Centenário de Jorge Amado

Literatura brasileira
Se estivesse vivo, Jorge Amado completaria 100 anos no dia 10 de agosto. Muitas informações sobre a agenda de eventos comemorativos estão disponíveis no site especial Centenário de Jorge Amado e no site da Fundação Casa de Jorge Amado.

Todos os romances de Jorge Amado foram reeditados, à partir de 2008, pela Companhia das Letras com novo projeto gráfico, inclusive com edições especiais. A editora disponibilizou cadernos de leituras em apoio à atividade dos professores: O universo de Jorge Amado e A literatura de Jorge Amado.

A obra de Jorge Amado nem sempre foi devidamente reconhecida pela crítica literária brasileira, talvez devido ao sucesso de público de seus romances ou em decorrência das adaptações para cinema, teatro e televisão, mas isso só comprova que o sucesso de público não é incompatível com o valor artístico. Jorge Amado é atemporal e universal, como todo grande autor deve ser, e não é por acaso que seus livros foram traduzidos em 49 idiomas.

Como eu sempre digo, a melhor maneira de homenagear um autor é lendo ou relendo seus romances.  Muitos deles fizeram parte da minha história de leitor, lembro especialmente de Tereza Batista Cansada de Guerra que marcou muito a minha passagem da infância para a adolescência, mas cada um tem o seu romance inesquecível de Jorge Amado. Qual é o seu?

» Entradas exibidas

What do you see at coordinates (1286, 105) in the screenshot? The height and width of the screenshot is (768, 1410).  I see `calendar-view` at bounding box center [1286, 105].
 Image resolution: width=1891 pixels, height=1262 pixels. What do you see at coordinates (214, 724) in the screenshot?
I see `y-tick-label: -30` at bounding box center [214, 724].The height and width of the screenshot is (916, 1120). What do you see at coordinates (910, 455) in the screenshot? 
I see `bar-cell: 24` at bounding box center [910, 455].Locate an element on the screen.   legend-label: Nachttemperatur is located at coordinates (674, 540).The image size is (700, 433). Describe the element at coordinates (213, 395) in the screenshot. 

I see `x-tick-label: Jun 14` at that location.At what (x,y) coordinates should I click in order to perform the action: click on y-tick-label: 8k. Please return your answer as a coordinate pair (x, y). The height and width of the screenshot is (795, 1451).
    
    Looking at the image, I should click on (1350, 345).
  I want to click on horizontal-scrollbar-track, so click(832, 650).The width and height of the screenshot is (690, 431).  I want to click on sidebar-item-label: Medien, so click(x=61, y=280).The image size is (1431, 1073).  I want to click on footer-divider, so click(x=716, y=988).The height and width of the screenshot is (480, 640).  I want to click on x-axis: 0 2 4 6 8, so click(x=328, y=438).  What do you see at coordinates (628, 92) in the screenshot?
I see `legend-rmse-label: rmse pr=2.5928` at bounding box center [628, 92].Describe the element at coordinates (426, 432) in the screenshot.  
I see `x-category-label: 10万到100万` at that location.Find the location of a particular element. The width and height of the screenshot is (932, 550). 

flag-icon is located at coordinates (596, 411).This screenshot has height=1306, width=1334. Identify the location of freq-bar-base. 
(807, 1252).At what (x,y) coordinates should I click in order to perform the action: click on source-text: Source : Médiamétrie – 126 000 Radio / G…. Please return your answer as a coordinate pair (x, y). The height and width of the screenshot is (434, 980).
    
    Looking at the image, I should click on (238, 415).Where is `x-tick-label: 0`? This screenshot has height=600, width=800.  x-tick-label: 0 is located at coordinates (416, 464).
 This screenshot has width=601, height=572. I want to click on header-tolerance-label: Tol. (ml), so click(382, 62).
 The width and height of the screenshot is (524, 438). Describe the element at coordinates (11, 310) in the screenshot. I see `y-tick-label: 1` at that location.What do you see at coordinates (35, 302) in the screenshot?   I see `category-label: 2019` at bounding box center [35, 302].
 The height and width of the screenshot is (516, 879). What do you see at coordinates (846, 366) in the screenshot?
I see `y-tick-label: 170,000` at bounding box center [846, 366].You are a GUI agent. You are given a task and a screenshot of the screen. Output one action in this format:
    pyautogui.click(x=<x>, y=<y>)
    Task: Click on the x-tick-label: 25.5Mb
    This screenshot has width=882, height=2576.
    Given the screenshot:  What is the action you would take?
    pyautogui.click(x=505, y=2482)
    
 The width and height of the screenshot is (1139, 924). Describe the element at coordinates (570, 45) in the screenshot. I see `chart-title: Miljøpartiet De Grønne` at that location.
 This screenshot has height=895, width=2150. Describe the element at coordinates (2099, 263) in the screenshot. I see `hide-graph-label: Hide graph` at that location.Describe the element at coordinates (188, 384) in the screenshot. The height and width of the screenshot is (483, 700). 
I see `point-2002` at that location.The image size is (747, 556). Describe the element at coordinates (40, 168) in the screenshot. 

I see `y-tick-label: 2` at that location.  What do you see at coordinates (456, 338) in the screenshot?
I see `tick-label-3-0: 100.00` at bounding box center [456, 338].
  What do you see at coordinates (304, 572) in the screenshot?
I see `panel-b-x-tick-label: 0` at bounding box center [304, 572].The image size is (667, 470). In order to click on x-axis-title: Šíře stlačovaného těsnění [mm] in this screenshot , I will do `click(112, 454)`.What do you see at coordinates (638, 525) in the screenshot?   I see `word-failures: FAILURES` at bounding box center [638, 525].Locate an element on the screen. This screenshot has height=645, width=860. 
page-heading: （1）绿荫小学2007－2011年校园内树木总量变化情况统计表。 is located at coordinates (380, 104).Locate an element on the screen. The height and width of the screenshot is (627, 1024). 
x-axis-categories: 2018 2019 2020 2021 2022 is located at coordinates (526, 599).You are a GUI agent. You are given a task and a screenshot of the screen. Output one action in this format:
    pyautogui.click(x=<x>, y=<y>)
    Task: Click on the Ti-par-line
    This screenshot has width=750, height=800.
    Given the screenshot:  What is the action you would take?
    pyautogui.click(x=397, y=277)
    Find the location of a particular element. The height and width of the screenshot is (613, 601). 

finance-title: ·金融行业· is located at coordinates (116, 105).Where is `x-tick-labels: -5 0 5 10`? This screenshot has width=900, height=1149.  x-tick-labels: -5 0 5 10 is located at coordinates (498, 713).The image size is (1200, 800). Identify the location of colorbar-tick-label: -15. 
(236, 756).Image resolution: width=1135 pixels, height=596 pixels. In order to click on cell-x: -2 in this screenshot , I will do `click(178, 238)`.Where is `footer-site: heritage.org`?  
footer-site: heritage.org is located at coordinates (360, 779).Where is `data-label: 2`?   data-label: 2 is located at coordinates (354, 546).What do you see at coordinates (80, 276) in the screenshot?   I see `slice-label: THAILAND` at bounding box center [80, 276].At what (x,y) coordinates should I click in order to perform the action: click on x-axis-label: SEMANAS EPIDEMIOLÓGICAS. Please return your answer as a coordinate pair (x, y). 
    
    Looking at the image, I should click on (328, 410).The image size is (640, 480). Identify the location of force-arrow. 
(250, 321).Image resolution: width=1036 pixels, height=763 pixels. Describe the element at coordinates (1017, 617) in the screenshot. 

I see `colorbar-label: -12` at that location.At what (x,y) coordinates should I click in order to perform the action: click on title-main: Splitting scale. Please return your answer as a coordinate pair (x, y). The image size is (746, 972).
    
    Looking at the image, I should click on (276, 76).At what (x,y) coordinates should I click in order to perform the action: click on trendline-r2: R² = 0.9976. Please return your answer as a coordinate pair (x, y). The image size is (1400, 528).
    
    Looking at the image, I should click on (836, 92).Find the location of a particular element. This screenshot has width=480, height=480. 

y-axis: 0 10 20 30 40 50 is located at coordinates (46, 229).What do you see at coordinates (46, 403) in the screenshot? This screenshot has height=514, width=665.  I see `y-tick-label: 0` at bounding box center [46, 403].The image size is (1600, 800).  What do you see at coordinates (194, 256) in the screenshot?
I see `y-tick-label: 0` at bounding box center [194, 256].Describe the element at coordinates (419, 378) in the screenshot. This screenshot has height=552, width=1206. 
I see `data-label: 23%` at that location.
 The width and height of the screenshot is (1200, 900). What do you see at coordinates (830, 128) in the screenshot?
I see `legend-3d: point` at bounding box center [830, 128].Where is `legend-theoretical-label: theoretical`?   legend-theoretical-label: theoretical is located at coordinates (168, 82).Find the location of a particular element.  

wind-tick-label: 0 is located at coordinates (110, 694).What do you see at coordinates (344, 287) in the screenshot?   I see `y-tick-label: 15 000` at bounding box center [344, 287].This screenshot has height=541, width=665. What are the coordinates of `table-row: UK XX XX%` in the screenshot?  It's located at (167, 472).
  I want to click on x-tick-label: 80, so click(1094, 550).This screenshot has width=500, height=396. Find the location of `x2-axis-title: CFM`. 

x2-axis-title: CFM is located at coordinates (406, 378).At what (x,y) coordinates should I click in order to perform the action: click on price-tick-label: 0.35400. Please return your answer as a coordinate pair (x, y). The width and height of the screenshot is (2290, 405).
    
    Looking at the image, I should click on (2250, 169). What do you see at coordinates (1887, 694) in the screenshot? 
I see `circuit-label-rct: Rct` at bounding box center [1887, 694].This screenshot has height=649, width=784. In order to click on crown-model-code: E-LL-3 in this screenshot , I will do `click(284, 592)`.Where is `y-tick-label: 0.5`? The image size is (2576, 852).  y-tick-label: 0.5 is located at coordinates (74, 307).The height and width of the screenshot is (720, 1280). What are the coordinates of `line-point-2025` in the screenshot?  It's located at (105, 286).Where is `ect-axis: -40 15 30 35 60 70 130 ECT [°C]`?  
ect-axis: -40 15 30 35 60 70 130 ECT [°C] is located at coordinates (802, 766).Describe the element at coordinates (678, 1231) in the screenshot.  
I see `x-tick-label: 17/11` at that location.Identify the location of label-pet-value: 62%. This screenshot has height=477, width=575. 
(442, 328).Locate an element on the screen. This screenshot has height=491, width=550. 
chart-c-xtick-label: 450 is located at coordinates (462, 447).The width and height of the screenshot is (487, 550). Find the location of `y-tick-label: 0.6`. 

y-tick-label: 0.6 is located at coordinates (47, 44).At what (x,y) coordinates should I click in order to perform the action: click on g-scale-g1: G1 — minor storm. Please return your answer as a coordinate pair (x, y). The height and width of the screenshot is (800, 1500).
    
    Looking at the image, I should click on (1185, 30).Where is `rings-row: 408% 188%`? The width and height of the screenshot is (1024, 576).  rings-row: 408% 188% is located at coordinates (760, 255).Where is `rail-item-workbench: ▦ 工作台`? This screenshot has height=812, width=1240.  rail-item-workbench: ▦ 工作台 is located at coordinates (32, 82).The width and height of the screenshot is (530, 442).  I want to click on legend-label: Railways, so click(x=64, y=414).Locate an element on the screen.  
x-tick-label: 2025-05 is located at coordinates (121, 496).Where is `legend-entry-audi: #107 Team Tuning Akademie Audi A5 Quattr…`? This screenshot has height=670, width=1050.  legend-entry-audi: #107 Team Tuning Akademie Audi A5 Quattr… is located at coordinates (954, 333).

» Partes do exercício
1. Devolva, sem alterações, o trecho do texto sobre o centenário de Jorge Amado situado entre "A obra de Jorge" e "em 49 idiomas.", inclusive.
2. Retome o texto sobre o centenário de Jorge Amado a partir do ponto em que ele termina, dando-lhe continuidade.
O material provém de uma fonte distinta da do texto.

» Tarefas resolvidas
1.
A obra de Jorge Amado nem sempre foi devidamente reconhecida pela crítica literária brasileira, talvez devido ao sucesso de público de seus romances ou em decorrência das adaptações para cinema, teatro e televisão, mas isso só comprova que o sucesso de público não é incompatível com o valor artístico. Jorge Amado é atemporal e universal, como todo grande autor deve ser, e não é por acaso que seus livros foram traduzidos em 49 idiomas.

2.
  
Literatura brasileira
Caixa As mulheres de Jorge Amado reunindo Gabriela, cravo e canelaDona Flor e seus dois maridos, Tieta do Agreste e Tereza Batista cansada de guerra.

Comentários

Lígia Guedes, disse…
Kovacs,
Capitães da areia impressionou pela linguagem intimista e força dos personagens, bem característico do autor. Conhecer Jorge Amado na pré-adolescência é um evento significativo, marca realmente.
Gosto de Mar Morto, cenário bem característico de região praiana como a minha cidade, que antes da chegada da indústria, a pesca sempre foi a forma de subsistência.
Obrigada por publicar.
Alexandre Kovacs disse…
Lígia, boas escolhas. Outro romance que gosto muito também é "A Morte e a Morte de Quincas Berro d'Água" praticamente um conto, mas um verdadeiro clássico!
Kézia Lôbo disse…
Jorge amado é jorge amado, confesso que tem livros dele que não curto, mas tem outros que são demais... mas uma coisa é certa, ele escrevia como ninguém.
Alexandre Kovacs disse…
Kézia, acho que preciso reler os romances de Jorge Amado na minha idade atual e verificar o efeito do tempo sobre os mesmos. Obrigado pela visita!
Enaldo Soares disse…
Eu não quero azedar o celebrado e renomado centenário, mas acho Jorge Amado um tanto estereotipado, Capitães de Areia parece folhetim da Internacional Comunista.
Alexandre Kovacs disse…
Enaldo, respeito sua opinião, mas entendo que Jorge Amado sofreu um processo de massificação semelhante ao de Gabriel Garcia Márquez, o que acabou turvando um pouco o seu valor literário. Obrigado pela visita e comentário.
Lígia Guedes, disse…
Kovacs,
Estava para retornar acrescentando um detalhe importante em meu comentário a respeito da leitura do livro Capitães da Areia e o faço em bom momento: conheci os 'capitães' na pré-adolescência e em banco escolar e tal impressão o livro me ocasionou em tão tenra idade por conhecer uma parte da realidade de um povo (de meu país, o diga de passagem) que eu basicamente desconhecia e tão somente por isto o autor já teve meu crédito e admiração.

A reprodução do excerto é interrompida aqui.